I got this question on codechef contest and now the contest has already ended. Here is the question
Consider an integer with N digits (in decimal notation, without leading zeroes)
$ D_1, D_2, D_3 ... D_N $. Here $D_1 $ is the most significant digit and $D_N$ is the least significant digit. The weight of the integer is defined as $$\sum_{i=2}^N (D_i - D_{i-1})$$
You are given $N$ and $W$ . Find the number of positive integers with $N$ digits (without leading zeros) and weight equal to $W$ . Compute this number modulo $10^9+7$.
Constrainsts
- 1 $\le T \le 10^5$
- $2 \le N \le 10^{18}$
- $\lvert W\rvert \le 300$
I was able to figure out the solution and it got accepted. I was able to do so because I have generated test cases for small cases and recognized the pattern. But I have 2 questions.
- How is this possible that $\lvert W \rvert \le 9$
- By the pattern I was able to find out that we have to fix the first and last digit of a $N$ digit no. and count the possibilities of those two number depends on the weight required. And we can arbitrarily choose any $N-2$ digits in between.
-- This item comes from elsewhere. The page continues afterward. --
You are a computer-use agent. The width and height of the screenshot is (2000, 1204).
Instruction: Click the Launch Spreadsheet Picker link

Now for example $N=4, W = 7$ I have to fix 1st and last digits such that their difference is 7. So the possibilities of $D_1 = 1, 2 $ and $D_N = 8,9$ correspondingly. And remaining two digits I can choose in $10 \times 10 $ So the answer is $2\times 10\times 10$. Why this was working?
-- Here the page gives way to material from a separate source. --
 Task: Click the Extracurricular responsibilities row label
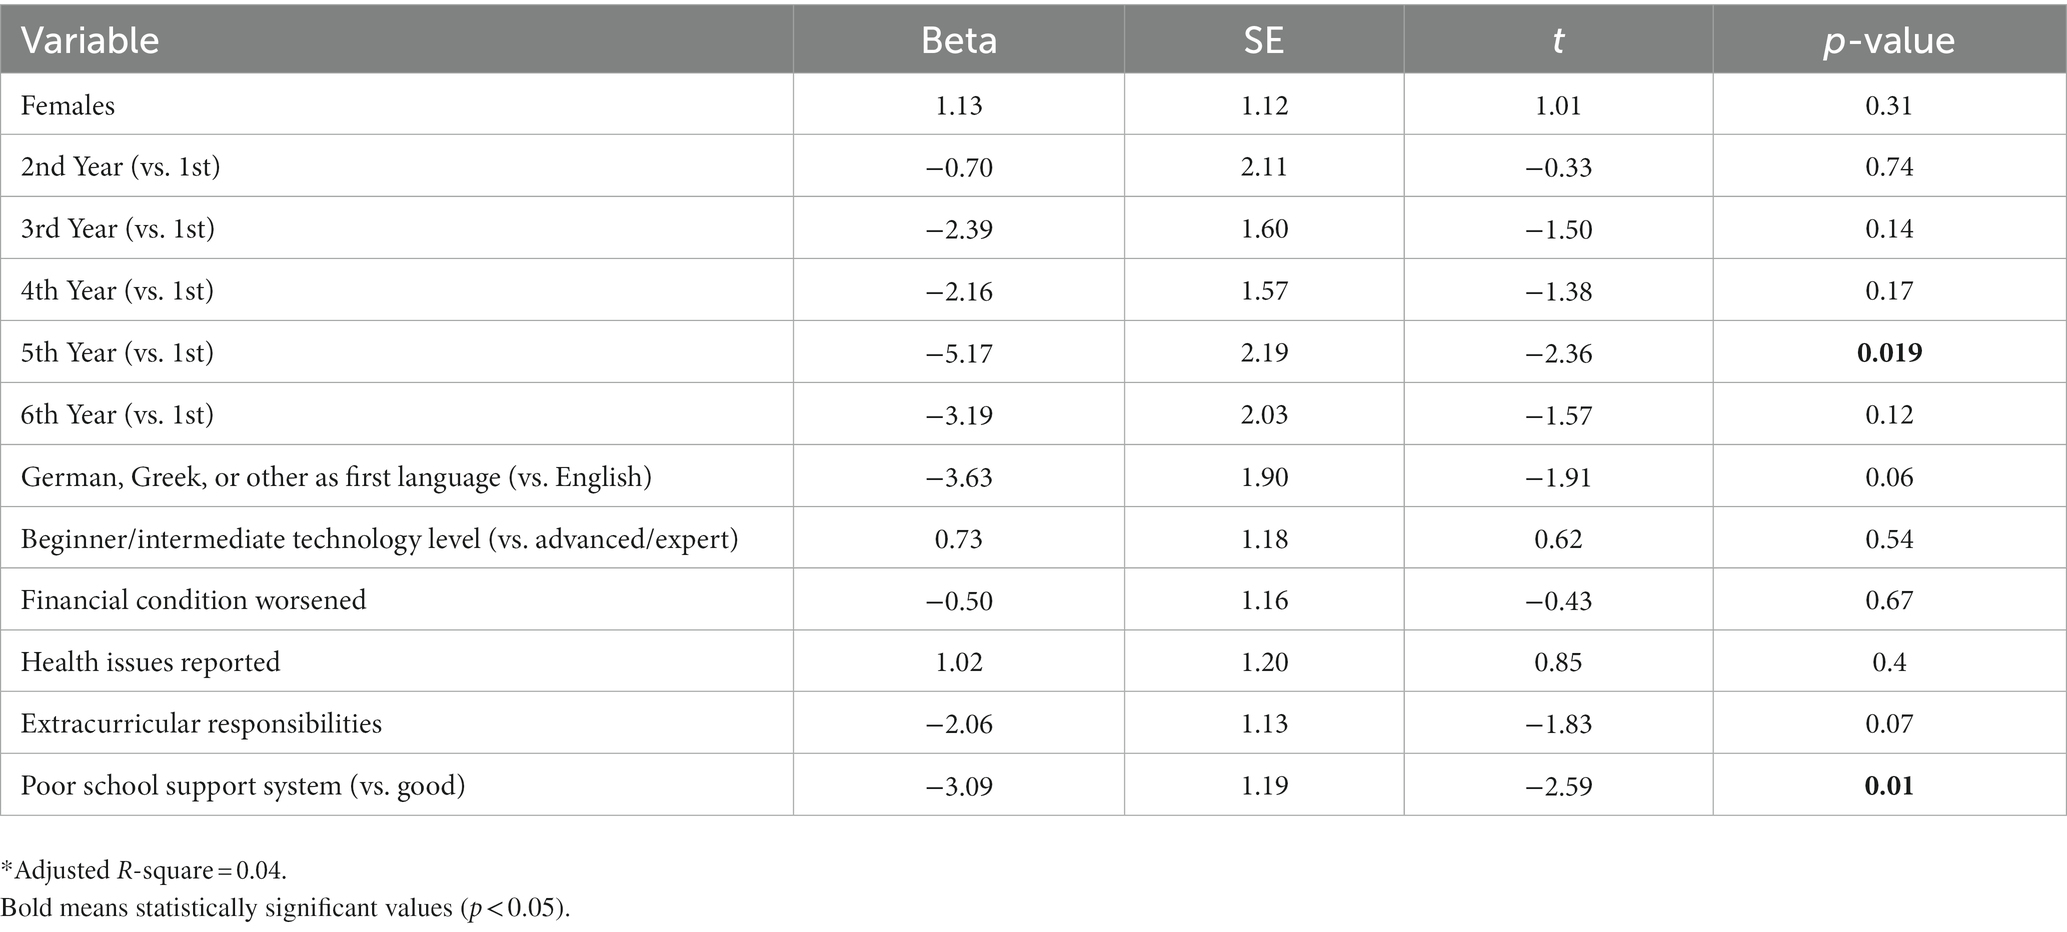pyautogui.click(x=201, y=723)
As per comment, the key part is to note that $$\sum_{i=2}^N (D_i - D_{i-1})=D_2-D_1+D_3-D_2+...+D_N-D_{N-1}=(D_2+D_3+D_4+...D_N)-(D_1+D_2+...D_{N-1})=D_N-D_1$$
And for the first question answer we can deduce from above that $D_N - D_1$, the minimum and maximum value can be at $D_N = 9 , D_1 = 0 $ i.e. $-9$ and $D_N = 1, D_1 = 9$ i.e. $8$ so the range of $W$ is $[-9,8]$. Or $-9 \le W \le 8. $ Glad it helped.